Set Model to a Specific Iteration

cboost$train(2200)
cboost
## Component-Wise Gradient Boosting
## 
## Trained on mulled_wine_data[idx_train, -2] with target mw_consumption
## Number of base-learners: 210
## Learning rate: 0.005
## Iterations: 2200
## Offset: 6.65
## 
## LossQuadratic Loss:
## 
##   Loss function: L(y,x) = 0.5 * (y - f(x))^2
## 
##

Feature Importance

cboost$plotFeatureImportance(num.feat = 15L)

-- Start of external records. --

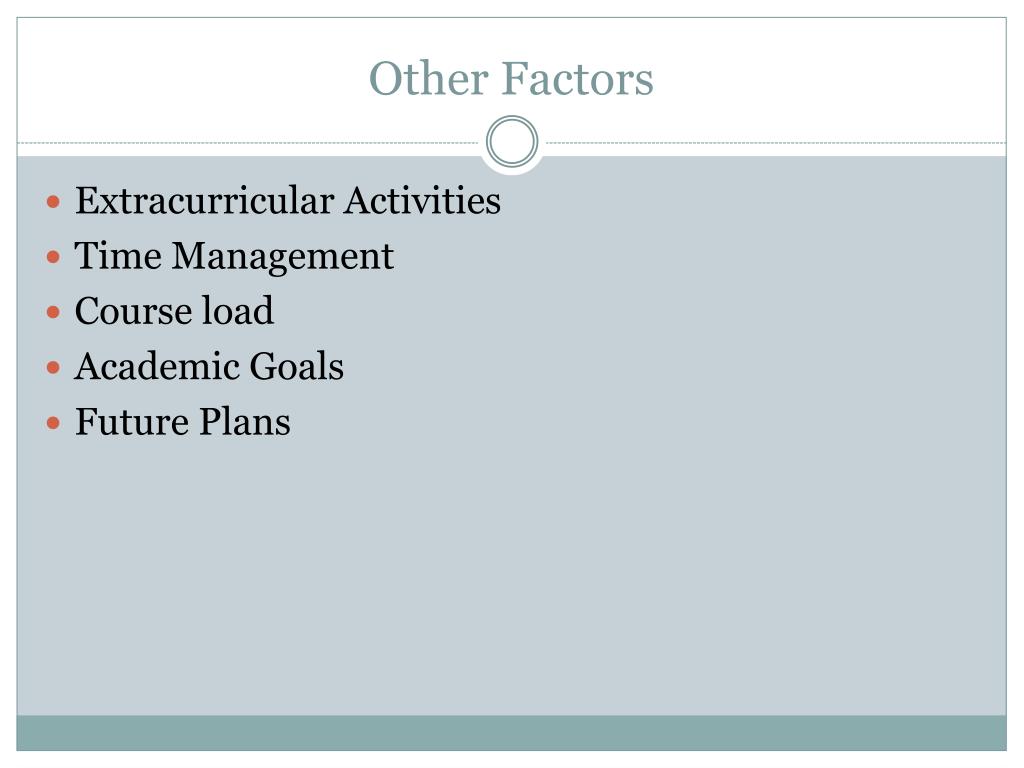Click the orange bullet beside Extracurricular Activities

click(54, 202)
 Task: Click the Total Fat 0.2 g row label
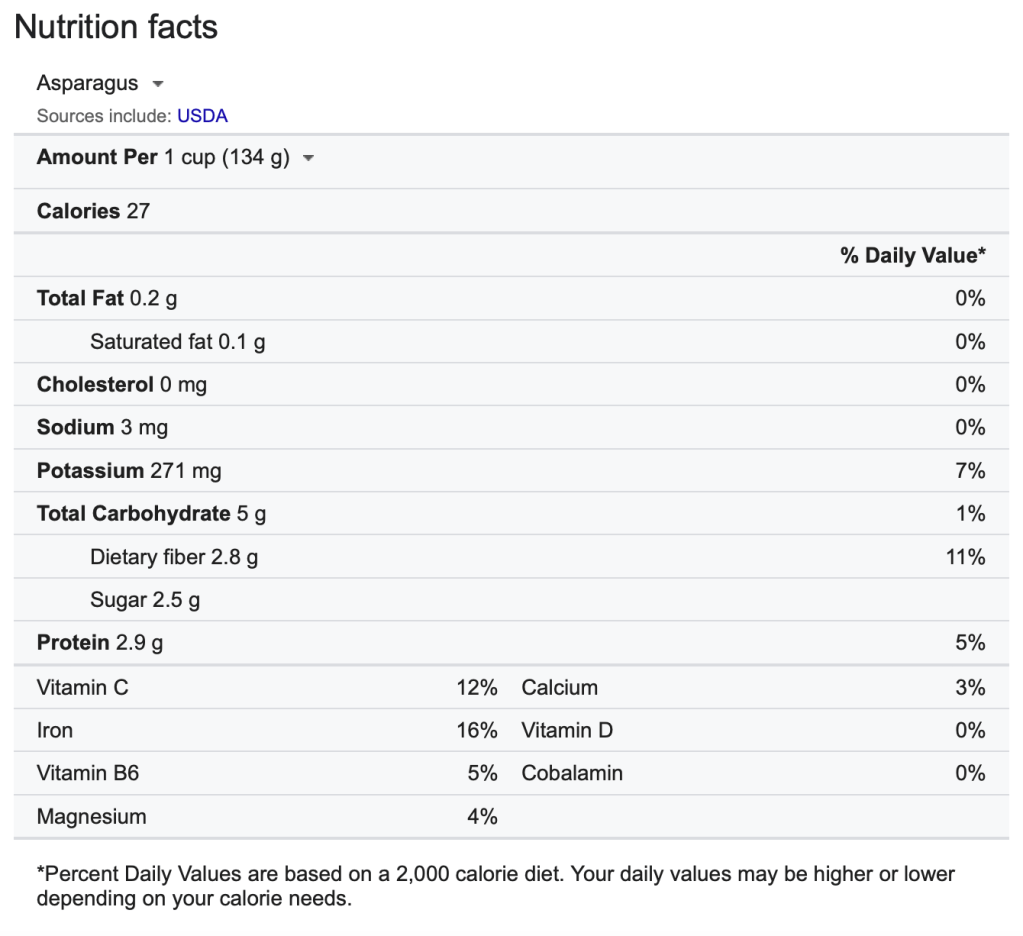(x=107, y=298)
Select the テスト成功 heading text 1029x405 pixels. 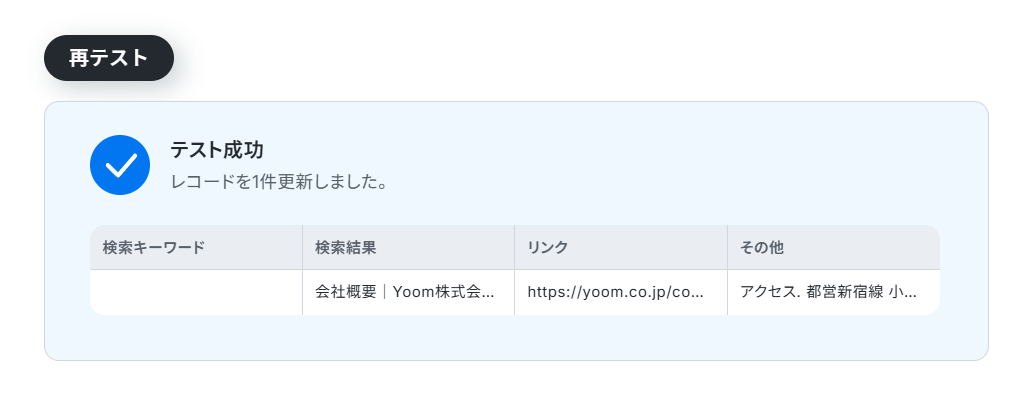(217, 150)

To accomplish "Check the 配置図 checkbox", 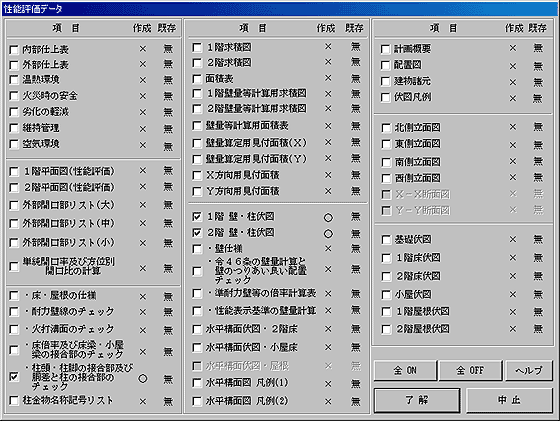I will point(385,65).
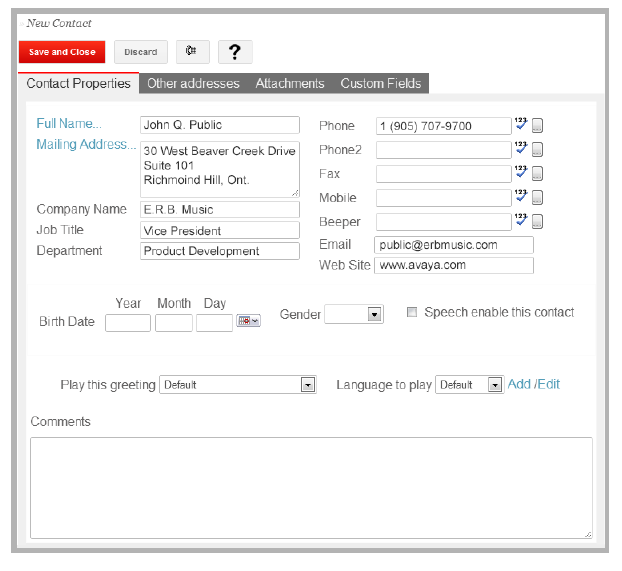Open the Custom Fields tab
Image resolution: width=622 pixels, height=571 pixels.
381,84
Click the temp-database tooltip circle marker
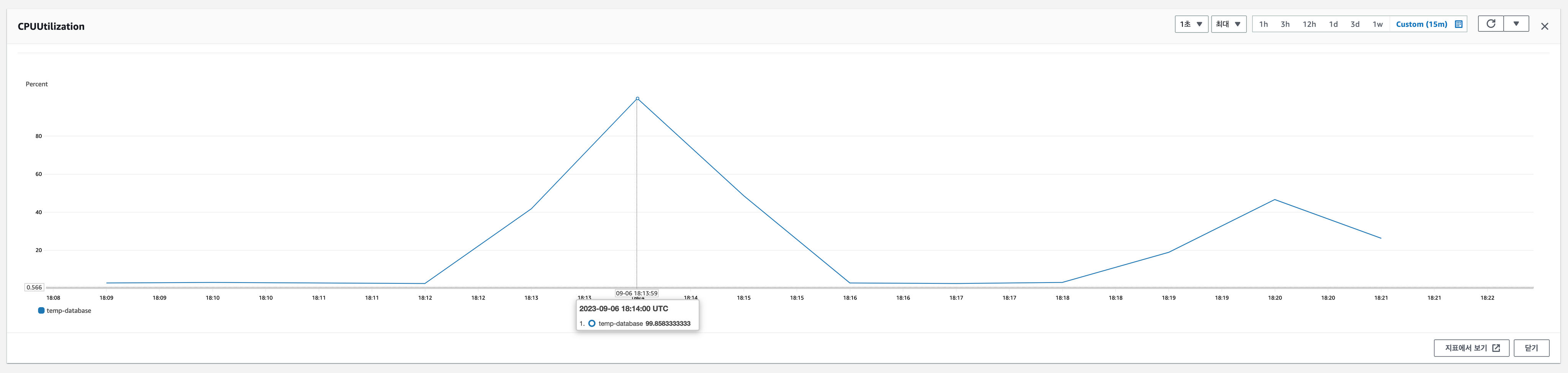This screenshot has width=1568, height=373. (x=592, y=324)
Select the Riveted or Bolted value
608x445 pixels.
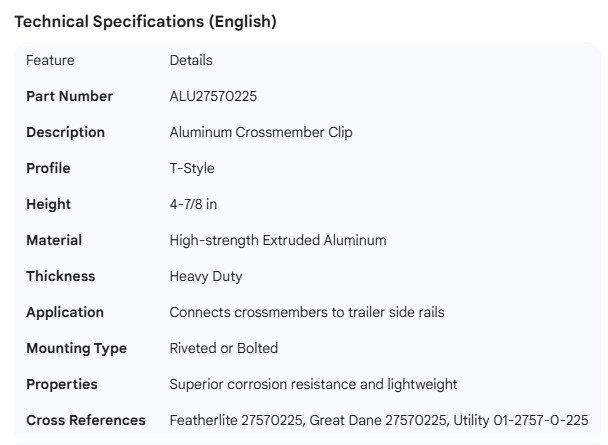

Using Custom Losses - Defining a Loss

As customers do not buy the wine in liters but per cup, it might be better to use a Poisson loss to take the counting data into account. For that reason we define a custom loss:

lossPoi = function (truth, pred) {
  return (-log(exp(pred)^truth * exp(-exp(pred)) / gamma(truth + 1)))
}
gradPoi = function (truth, pred) {
  return (exp(pred) - truth)
}
constInitPoi = function (truth) {
  return (log(mean.default(truth)))
}
# Define custom loss:
my_custom_loss = LossCustom$new(lossPoi, gradPoi, constInitPoi)

Using Custom Losses - Using the Loss

cboost = boostSplines(data = mulled_wine_data[,-1], 
  target = "mw_consumption_cups", loss = my_custom_loss,
  learning.rate = 0.005, iterations = 500, trace = 100, 
  n.knots = 10, degree = 3)
##   1/500   risk = 5.3  
## 100/500   risk = 3  
## 200/500   risk = 2.7  
## 300/500   risk = 2.6  
## 400/500   risk = 2.6  
## 500/500   risk = 2.5  
## 
## 
## Train 500 iterations in 0 Seconds.
## Final risk based on the train set: 2.5

Further Functionalities

Each logger can also be used as stopper, therefore we can use them for early stopping
In combination with the custom loss, we can use the OOB logger to track performance measures like the AUC (in binary classification)
Losses and base-learner can also be directly extended using C++ (see getCustomCppExample())

From C++ to R

Rcpp

Automated conversion between R and C++ data structures, such as vectors, matrices, or even whole classes
Seamless integration of Armadillo for linear algebra
Complicated stuff like compilation, or again, the conversion between R and C++ are handled automatically

C++ to R Wrap Up of `compboost`

Challenges When Using C++ and Rcpp

Saving object is not possible at the moment
Memory managing is not easy \(\Rightarrow\) Segmentation folds or memory leaks may happen
Exported API of classes is not very informative
Debugging of C++ from R can be very annoying and time-consuming

What’s Next?

Better selection process of base-learner
Speed up the training by parallel computations
Greater functionality:
- Functional data structures and loss functions
- Unbiased feature selection
- Effect decomposition into constant, linear, and non-linear